Calix has its fingers in a few pies thanks to its electric calcining technology, also applying itself to the task of producing a world first intermediate lithium phosphate salt in a pilot project with Pilbara Minerals (ASX:PLS).
Known as ZESTY (Zero Emission Steel Technology), Calix says it has now completing front end engineering and design on a 30,000tpa demo plant which would use hydrogen to fuel a direct reduced iron process utilising low-grade Aussie iron ore.
The study estimates it would be competitive with existing hot briquetted iron processing operations, using Aussie iron ore to make HBI at an average cost of $630-800/t.
It claims ZESTY could reduce iron ore to metal processing emissions from 1.89t to virtually nothing. Significant since 80-85% of emissions in the steelmaking process come from metallisation.
Calix, which saw its shares lift over 5% today, said test work so far had delivered metallisation rates of 70-95% on a range of Aussie goethite and hematite ore, with iron grades in the final product of between 66-85%.

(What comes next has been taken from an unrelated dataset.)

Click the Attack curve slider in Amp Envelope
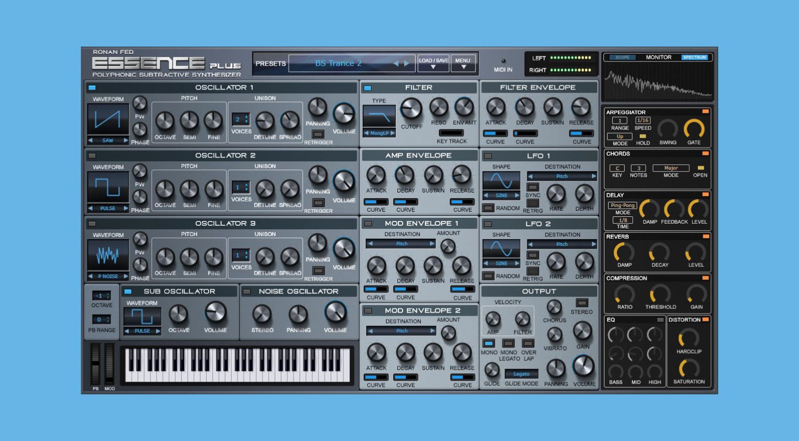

This product could then be used theoretically in blast furnace and blast oxygen furnace steelmaking.
Further work is underway to see if it can upgrade the iron ore a briquette form suitable for the kind of electric smelting process being conceived by BHP, Rio and BlueScope.
At the same time, coal remains core to the models of some of our biggest businesses, with haulage provider Aurizon (ASX:AZJ) revealing a big lift in first-half profits and dividends due largely to increased coal and bulk haulage volumes.
Aurizon reported $847m in group EBITDA in the first half, 3% above consensus estimates and 3.6% ahead of the midpoint of its FY24 guidance range of $1.59-1.68b for FY24.
That was 26% up on last year, with net profit up 40% to $237m and Aurizon’s interim dividend 39% higher at 9.7cps.
That’s a 75% payout ratio, something Goldman Sachs analysts said in a note was likely to be matched for the full year ahead of a potential lift in payouts in 2025.
“AZJ stated it expects more flexibility to increase shareholder returns in FY25,” they said.
“This is consistent with prior GSe for an uplift in payout to 87.5% in FY25e although we note Visible Alpha consensus estimates imply ~77% in FY25, only rising to ~84% in FY26.”
Coal was the big winner, with volumes up 4% to 94Mt aided by new customers including New Hope (ASX:NHC) Malabar Resources’ Maxwell mine, SIMEC’s Tahmoor and Pembroke’s Olive Downs (January 2024 on), while AZJ also clocked a 12 year haulage deal for product from New Hope’s New Acland Stage 3 mine, which restarted in October.
Coal revenues rose 11% in the first half to $650m, against a 3% rise in operating costs to $367m, with EBITDA up 23% to $283m. 51% of Aurizon’s haulage volumes came from thermal coal with 49% metallurgical.
It has long-term plans to reduce coal’s share of revenue from 29% to 10-20% by 2030.
Earnings from bulk commodity movements in iron ore, bauxite/alumina and grain accounted for $559m of Aurizon’s $1.972b revenue take, with EBITSA up 12% to $112m and tonnes hauled rising 1% to 34.1Mt.
Its network revenues lifted 23% to $758m, with EBITDA up 34% to $486m against an 8% lift in costs to $272m.